**What to work on**
Continue the forum thread below about Kindle special offers and the Fire HD versus HDX, starting after its last post.

**Document section**

• • • • • • •

# Question on the special offers?



## laurieb (Mar 7, 2011)

I don't have a Kindle yet but did qualify for the payment option this time. 

I am just wondering yet to do it. 

Do they offer these deals all year round?? I have prime and it has saved me lots for shipping. 


Thanks!


----------



## 68564 (Mar 17, 2013)

laurieb said:


> I don't have a Kindle yet but did qualify for the payment option this time.
> 
> I am just wondering yet to do it.
> 
> ...


Yes. 99% of the time for me they are no worth mentioning - but occasionally there is a gem in there.


----------



## Ann in Arlington (Oct 27, 2008)

I would suggest that one not choose special offers with the expectation that you'll save a lot of money by taking advantage of the ads.  In some cases, all they are is ads, no discount at all.  And when there are discounts, it may or may not be on something you actually want.

BUT . . . . choosing SO's means saving some money on the price of the device; they're none of them even a little bit offensive and, once you've unlocked the fire, essentially invisible.  AND, every now and then you might get one that interests you and click through . . . . . 

If you decide you DO find them annoying, you can always buy out of them after the fact.


----------



## laurieb (Mar 7, 2011)

Thanks for the replies. 

Now to decide if i really want the 8.9 hdx or 8.9 hd? 

Decisions decisions!!


----------



## Ann in Arlington (Oct 27, 2008)

Arguably, the HDX will have a better screen, but, really, the HD screen is pretty darn good.  The product page at Amazon has a comparison chart so you can look at that and figure out what features matter to you.


----------



## Seamonkey (Dec 2, 2008)

But the HDX is lighter, faster and has both facing cameras.. plus some jacks are in better locations .

I've had both the HD 8.9" and now the HDX.  And yes, both are great devices.


----------



## Betsy the Quilter (Oct 27, 2008)

I like my 8.9 HDX a lot more than I liked my 8.9 HD; I use it a LOT.

Betsy


----------



## 68564 (Mar 17, 2013)

Betsy the Quilter said:


> I like my 8.9 HDX a lot more than I liked my 8.9 HD; I use it a LOT.
> 
> Betsy


What would you say is the main factor in that?


----------



## Betsy the Quilter (Oct 27, 2008)

The screen is fantastic.  It's so much lighter.  I like the placement of the power and volume buttons and the power connector fits well.  I really wanted the rear-facing camera.  I like the software changes.

Betsy


----------



## Ann in Arlington (Oct 27, 2008)

Agree with Betsy -- I much prefer my HDX7 to the HD7 I had.  In fact, I prefer it to the HD8.9 I still have.  Debating replacing it with an HDX8.9.  

Lighter. 

Zippier. 

Better screen. 

I don't care so much about the second camera, which is why I'm hesitating . . . .but then I think . . . . maybe if I have it and it's easy I'll use it more.  Right now if I want to take a picture of something I have my phone but I have to spend at least a minute figuring out, again, how to use it and by then the moment is passed.


----------



## 68564 (Mar 17, 2013)

Interesting. So compared to my 2013 HD - my HD has the same button layout, size, weight and software right? So its just the camera (not an issue for me, my iphone is my camera) and the higher res screen?

I think you are comparing to the 2012 HD (which I also have) - and I would agree on button placement and software.

• • • • • • •

**Information provided**

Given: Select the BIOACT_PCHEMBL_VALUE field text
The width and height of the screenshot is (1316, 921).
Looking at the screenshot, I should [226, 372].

• • • • • • •

**Task answer**
----------



## Ann in Arlington (Oct 27, 2008)

The HD8.9 currently offered is the same as the HD8.9 they started selling last year.

The HD7 is slightly redesigned from last year, more like this year's design but with out some of the features of the HDX 7. And not as good a screen. That one is currently available at $10 *less* for the 16GB model. It doesn't have a microphone so you can't Skype, and it doesn't have May Day.

The HDX models have a better screen and more features.


----------



## 68564 (Mar 17, 2013)

Ann in Arlington said:


> The HD8.9 currently offered is the same as the HD8.9 they started selling last year.
> 
> The HD7 is slightly redesigned from last year, more like this year's design but with out some of the features of the HDX 7. And not as good a screen. That one is currently available at $10 for the 16GB model. It doesn't have a microphone so you can't Skype, and it doesn't have May Day.
> 
> The HDX models have a better screen and more features.


10$ WHERE?


----------



## Ann in Arlington (Oct 27, 2008)

VydorScope said:


> 10$ WHERE?


If you go to the Kindle Fire page and click on the "_New_-Fire HD" link, it comes up in the orange bar that you can get twice the memory for just $20 more. Usually the 32GB version is $30 more than the 16GB version.


----------



## Betsy the Quilter (Oct 27, 2008)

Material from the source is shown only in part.